Why PostgreSQL is Popular

PostgreSQL's popularity stems from several key features:

  1. Open Source: Free and open-source, allowing usage, modification, and distribution without licensing costs.
  2. Advanced Features: Supports advanced data types, full ACID compliance, complex queries, JSON support, full-text search, and custom data types.
  3. Performance: Optimized for high performance with large datasets, supporting concurrent transactions efficiently.
  4. Extensibility: Allows users to define custom functions and operators, and supports a wide range of extensions.
  5. Community Support: A large, active community provides extensive documentation, plugins, and third-party tools.

Prerequisites

Before deploying PostgreSQL with ArgoCD, ensure you have the following:

  • A Kubernetes cluster running (local or cloud-based).
  • kubectl command-line tool configured to interact with your cluster.
  • ArgoCD installed and configured on your Kubernetes cluster.
  • A Git repository to store your Kubernetes manifests.

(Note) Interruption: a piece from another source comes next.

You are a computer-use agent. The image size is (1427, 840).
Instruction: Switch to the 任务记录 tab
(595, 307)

Step 1: Set Up ArgoCD and the Git Repository

Ensure that ArgoCD is installed and set up correctly on your Kubernetes cluster. You should also have a Git repository where you will store your Kubernetes manifests.

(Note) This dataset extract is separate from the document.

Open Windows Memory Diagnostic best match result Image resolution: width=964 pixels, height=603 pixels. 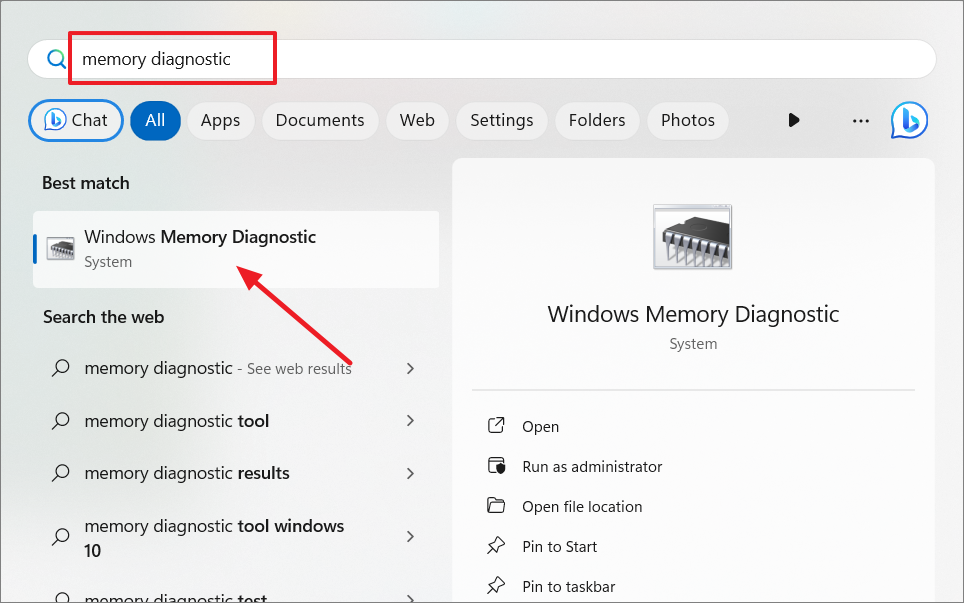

Step 2: Create the Root Application

The Apps of Apps pattern in ArgoCD involves having a root application that manages other applications. Let's create a root application manifest.

apiVersion: argoproj.io/v1alpha1
kind: Application
metadata:
  name: registry
  namespace: argocd
  finalizers:
 - resources-finalizer.argocd.argoproj.io
spec:
  project: default
  source:
    repoURL: 'https://github.com/mrpbennett/home-ops.git'
    path: kubernetes/registry
    targetRevision: HEAD
    directory:
      recurse: true
  destination:
    server: 'https://kubernetes.default.svc'
  syncPolicy:
    automated:
      prune: true
      selfHeal: true
    syncOptions:
 - Validate=true
 - CreateNamespace=false
    retry:
      limit: 5
      backoff:
        duration: 5s
        maxDuration: 5m0s
        factor: 2

Now we have the root application, we can create our Postgres application. The root application will look inside a directory, where we can place more applications like the Postgres one below.

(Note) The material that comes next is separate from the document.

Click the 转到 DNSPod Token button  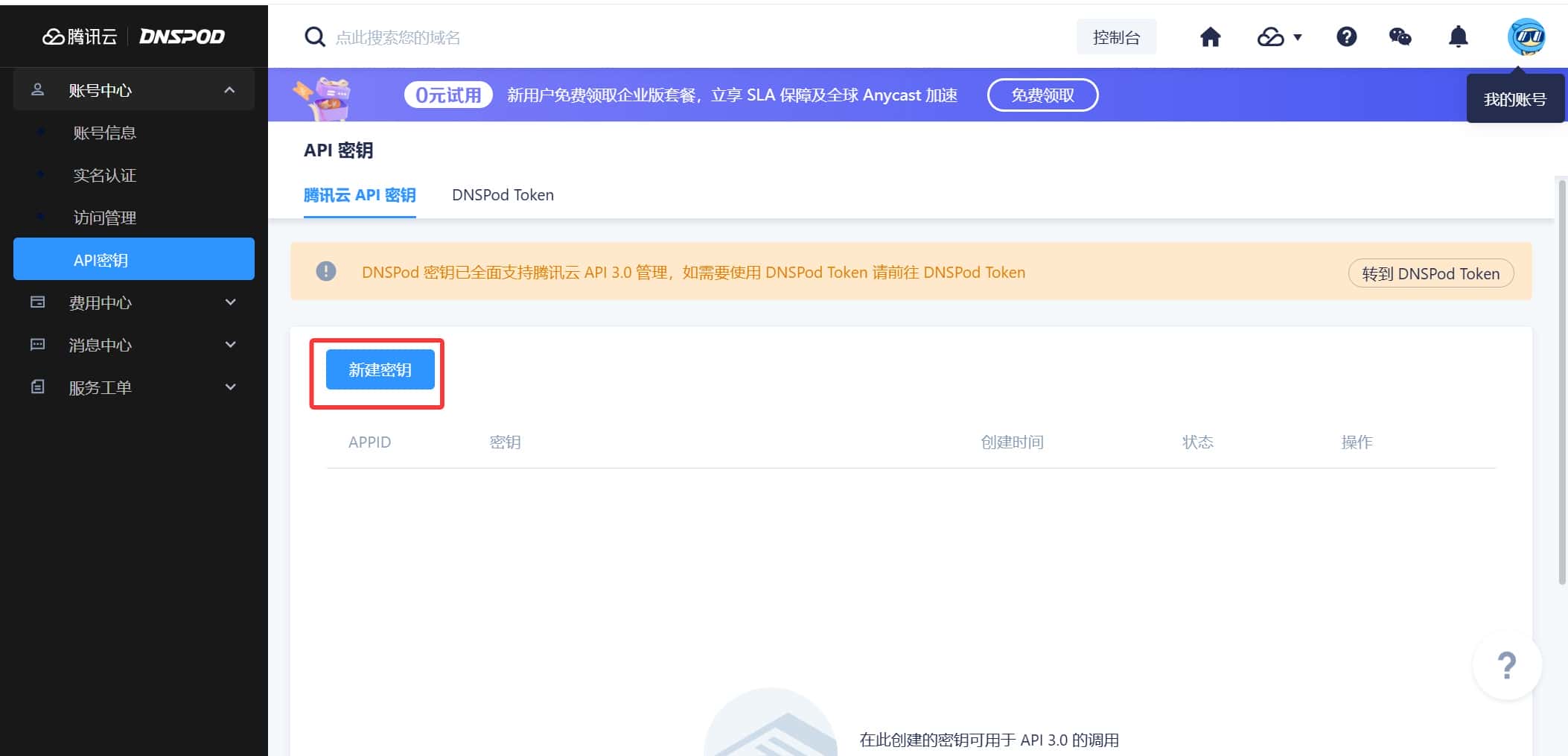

apiVersion: argoproj.io/v1alpha1
kind: Application
metadata:
  name: &app postgres-db
  namespace: argocd
  finalizers:
 - resources-finalizer.argocd.argoproj.io
spec:
  project: default
  source:
    repoURL: 'https://github.com/mrpbennett/home-ops.git'
    path: kubernetes/apps/postgres-db
    targetRevision: HEAD
    directory:
      recurse: true
  destination:
    namespace: *app
    server: 'https://kubernetes.default.svc'
  syncPolicy:
    automated:
      prune: true
      selfHeal: true
    syncOptions:
 - CreateNamespace=true
    retry:
      limit: 5
      backoff:
        duration: 5s
        maxDuration: 5m0s
        factor: 2

Creating the manifest files for Postgres

Storage

PersistentVolume (PV) and PersistentVolumeClaim (PVC) are Kubernetes resources that provide and claim persistent storage in a cluster. A PersistentVolume provides storage resources in the cluster, while a PersistentVolumeClaim allows pods to request specific storage resources.

Persistant Volume

apiVersion: v1
kind: PersistentVolume
metadata:
  name: postgres-volume
  labels:
    type: local
    app: postgres
spec:
  storageClassName: manual
  capacity:
    storage: 50Gi
  accessModes:
 - ReadWriteMany
  hostPath:
    path: /mnt/storage/postgresql

Here I have set the accessMode to ReadWriteMany allowing multiple Pods to read and write to the volume simultaneously. This is because we're going to be setting the replicas to more than 1.

Persistant Volume Claim

apiVersion: v1
kind: PersistentVolumeClaim
metadata:
  name: postgres-volume-claim
  labels:
    app: postgres
spec:
  storageClassName: manual
  accessModes:
 - ReadWriteMany
  resources:
    requests:
      storage: 50Gi

Configuration

Config Map

In Kubernetes, a ConfigMap is an API object that stores configuration data in key-value pairs, which pods or containers can use in a cluster. ConfigMaps in Kubernetes are ideal for storing non-confidential data in key-value pairs. They're instrumental in separating your PostgreSQL configuration data from your application code, enhancing maintainability and flexibility.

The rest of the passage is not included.